The proposed amendments would fundamentally shift this approach. Where credible evidence of family violence exists, courts would no longer start from the premise that shared parenting time is presumptively beneficial. Instead, judges would evaluate parenting arrangements with explicit recognition that exposure to an abusive parent may cause ongoing harm to children.
This change responds to documented cases where family courts have ordered shared parenting despite substantiated abuse allegations. According to research from the Canadian Department of Justice, approximately 30% of family law cases involve allegations of family violence. The current framework places significant burden on abuse survivors to prove why equal parenting time would be harmful, rather than requiring the alleged abuser to demonstrate they can parent safely.
How Ontario Courts Currently Handle Family Violence
Ontario family courts apply the best interests of the child standard under the Children's Law Reform Act, R.S.O. 1990, c. C.12, § 24 for provincial matters and the federal Divorce Act for divorce proceedings. Both frameworks require courts to consider family violence, but neither explicitly eliminates shared parenting assumptions in abuse cases.
The 2021 Divorce Act amendments introduced expanded definitions of family violence under section 2(1), including coercive and controlling behavior, psychological abuse, financial abuse, and threats to harm animals. Courts must now consider direct violence against any family member and indirect exposure of children to family violence.
Bill C-223 would strengthen these provisions by:
- Providing clearer judicial guidance on identifying patterns of coercive control that may not involve physical violence
- Removing the implicit starting assumption that children benefit from equal time with both parents where violence is established
- Creating structured mechanisms for children to share their views directly with judges rather than solely through assessors
- Requiring courts to consider post-separation abuse patterns, including litigation abuse and manipulation of parenting arrangements
Ontario Superior Court decisions have increasingly recognized coercive control as a form of family violence. In recent jurisprudence, courts have cited the 2021 amendments to deny shared parenting time where one parent demonstrated patterns of psychological manipulation, even absent physical violence. Bill C-223 would codify and expand this approach.
What Bill C-223 Changes Specifically
The bill proposes three primary amendments to the Divorce Act:
First, it would add explicit language stating that equal or near-equal parenting time should not be presumed where credible evidence of family violence exists. This reverses the current analytical framework where survivors must prove why shared parenting is harmful rather than abusers proving they can parent safely.
Second, the bill expands judicial education requirements regarding coercive control. Many family violence patterns do not involve physical assault but include financial control, isolation from support networks, and manipulation of legal proceedings. Under Bill C-223, judges would receive specific guidance on recognizing these patterns.
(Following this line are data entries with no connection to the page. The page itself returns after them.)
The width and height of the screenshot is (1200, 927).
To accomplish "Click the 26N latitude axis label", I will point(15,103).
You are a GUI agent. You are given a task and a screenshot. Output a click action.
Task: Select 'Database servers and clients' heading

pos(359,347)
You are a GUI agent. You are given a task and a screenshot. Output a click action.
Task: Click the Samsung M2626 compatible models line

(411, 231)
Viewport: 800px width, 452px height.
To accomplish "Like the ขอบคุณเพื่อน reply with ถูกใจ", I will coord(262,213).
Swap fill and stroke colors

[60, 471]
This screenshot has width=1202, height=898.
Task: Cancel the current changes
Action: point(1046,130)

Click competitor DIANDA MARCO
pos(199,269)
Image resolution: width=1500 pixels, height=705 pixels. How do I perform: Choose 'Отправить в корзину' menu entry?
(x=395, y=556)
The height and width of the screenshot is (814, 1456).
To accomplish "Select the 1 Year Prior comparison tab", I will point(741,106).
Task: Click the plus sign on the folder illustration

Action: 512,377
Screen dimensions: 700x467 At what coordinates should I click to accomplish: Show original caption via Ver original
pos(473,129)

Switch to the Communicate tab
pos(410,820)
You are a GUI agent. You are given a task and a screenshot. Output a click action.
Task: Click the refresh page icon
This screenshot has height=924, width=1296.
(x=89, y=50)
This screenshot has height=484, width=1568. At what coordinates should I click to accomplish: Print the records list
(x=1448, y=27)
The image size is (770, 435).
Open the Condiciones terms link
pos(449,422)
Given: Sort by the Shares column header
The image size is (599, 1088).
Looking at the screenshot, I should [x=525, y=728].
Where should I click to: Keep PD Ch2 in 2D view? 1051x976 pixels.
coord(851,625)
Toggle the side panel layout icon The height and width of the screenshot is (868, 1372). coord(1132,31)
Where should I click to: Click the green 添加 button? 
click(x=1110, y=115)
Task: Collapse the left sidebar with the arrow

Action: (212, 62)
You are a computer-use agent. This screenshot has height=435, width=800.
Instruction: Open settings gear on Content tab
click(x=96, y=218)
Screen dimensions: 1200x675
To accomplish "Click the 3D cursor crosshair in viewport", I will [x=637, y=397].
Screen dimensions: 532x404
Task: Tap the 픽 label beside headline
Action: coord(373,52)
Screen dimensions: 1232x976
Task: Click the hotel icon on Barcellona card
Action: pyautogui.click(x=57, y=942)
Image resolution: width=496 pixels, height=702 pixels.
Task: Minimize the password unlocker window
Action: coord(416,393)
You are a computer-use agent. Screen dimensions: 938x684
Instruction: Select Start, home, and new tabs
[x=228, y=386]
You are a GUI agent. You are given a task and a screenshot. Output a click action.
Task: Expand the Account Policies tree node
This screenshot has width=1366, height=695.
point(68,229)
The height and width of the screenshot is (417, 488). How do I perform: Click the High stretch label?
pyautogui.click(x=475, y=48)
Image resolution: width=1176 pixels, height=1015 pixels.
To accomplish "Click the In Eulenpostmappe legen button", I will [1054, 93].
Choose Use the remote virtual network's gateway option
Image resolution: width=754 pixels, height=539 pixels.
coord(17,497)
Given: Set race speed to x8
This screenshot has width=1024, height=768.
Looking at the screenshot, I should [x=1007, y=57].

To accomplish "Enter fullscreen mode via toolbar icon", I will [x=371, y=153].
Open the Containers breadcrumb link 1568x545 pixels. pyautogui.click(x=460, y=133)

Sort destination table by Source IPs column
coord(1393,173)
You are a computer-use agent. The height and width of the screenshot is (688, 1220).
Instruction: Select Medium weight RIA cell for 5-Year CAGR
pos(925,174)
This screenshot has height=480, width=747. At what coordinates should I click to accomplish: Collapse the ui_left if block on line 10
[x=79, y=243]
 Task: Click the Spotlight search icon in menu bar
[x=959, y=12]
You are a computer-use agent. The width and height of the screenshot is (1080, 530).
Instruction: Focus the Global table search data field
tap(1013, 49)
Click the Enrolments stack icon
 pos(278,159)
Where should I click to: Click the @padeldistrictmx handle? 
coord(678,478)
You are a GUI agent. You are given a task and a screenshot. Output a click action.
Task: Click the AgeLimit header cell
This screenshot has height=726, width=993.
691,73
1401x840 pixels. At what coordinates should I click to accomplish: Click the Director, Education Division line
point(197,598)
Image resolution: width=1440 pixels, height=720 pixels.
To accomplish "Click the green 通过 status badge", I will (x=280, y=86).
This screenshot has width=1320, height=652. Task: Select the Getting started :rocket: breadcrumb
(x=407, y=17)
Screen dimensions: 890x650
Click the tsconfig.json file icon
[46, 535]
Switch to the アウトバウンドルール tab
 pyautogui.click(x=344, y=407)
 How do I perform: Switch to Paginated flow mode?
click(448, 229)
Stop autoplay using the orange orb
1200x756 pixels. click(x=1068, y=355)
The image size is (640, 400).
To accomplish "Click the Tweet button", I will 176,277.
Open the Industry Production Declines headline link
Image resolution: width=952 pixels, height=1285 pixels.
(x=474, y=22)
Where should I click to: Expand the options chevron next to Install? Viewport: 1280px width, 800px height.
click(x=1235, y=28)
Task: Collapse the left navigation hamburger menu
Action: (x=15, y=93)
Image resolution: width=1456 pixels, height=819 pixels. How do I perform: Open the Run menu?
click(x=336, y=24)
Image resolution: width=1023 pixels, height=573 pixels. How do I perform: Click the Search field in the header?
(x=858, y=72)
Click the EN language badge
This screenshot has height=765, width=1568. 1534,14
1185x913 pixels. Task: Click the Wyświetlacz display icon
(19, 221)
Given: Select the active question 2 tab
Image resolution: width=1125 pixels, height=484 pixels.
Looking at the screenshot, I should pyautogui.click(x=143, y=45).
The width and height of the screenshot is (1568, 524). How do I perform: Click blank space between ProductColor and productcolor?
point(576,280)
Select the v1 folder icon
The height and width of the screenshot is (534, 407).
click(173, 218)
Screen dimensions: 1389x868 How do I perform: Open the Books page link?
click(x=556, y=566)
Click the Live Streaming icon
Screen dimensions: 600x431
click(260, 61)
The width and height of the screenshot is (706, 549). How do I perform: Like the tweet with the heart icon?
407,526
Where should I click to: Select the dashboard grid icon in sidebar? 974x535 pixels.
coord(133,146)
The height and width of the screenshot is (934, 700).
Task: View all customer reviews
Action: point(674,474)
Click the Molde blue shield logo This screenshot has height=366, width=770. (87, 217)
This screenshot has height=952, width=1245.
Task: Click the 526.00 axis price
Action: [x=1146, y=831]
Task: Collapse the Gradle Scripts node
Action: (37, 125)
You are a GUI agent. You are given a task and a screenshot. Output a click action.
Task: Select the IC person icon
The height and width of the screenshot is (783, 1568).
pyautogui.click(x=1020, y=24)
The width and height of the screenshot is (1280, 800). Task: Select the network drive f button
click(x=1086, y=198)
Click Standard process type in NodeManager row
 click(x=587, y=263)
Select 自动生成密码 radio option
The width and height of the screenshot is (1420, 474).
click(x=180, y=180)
Third, children would gain expanded opportunities to express their views to decision-makers. Currently, children's perspectives typically reach courts through parenting assessors, lawyers, or Office of the Children's Lawyer reports. The bill would create additional mechanisms for direct judicial contact with children in age-appropriate circumstances, consistent with Canada's obligations under the United Nations Convention on the Rights of the Child.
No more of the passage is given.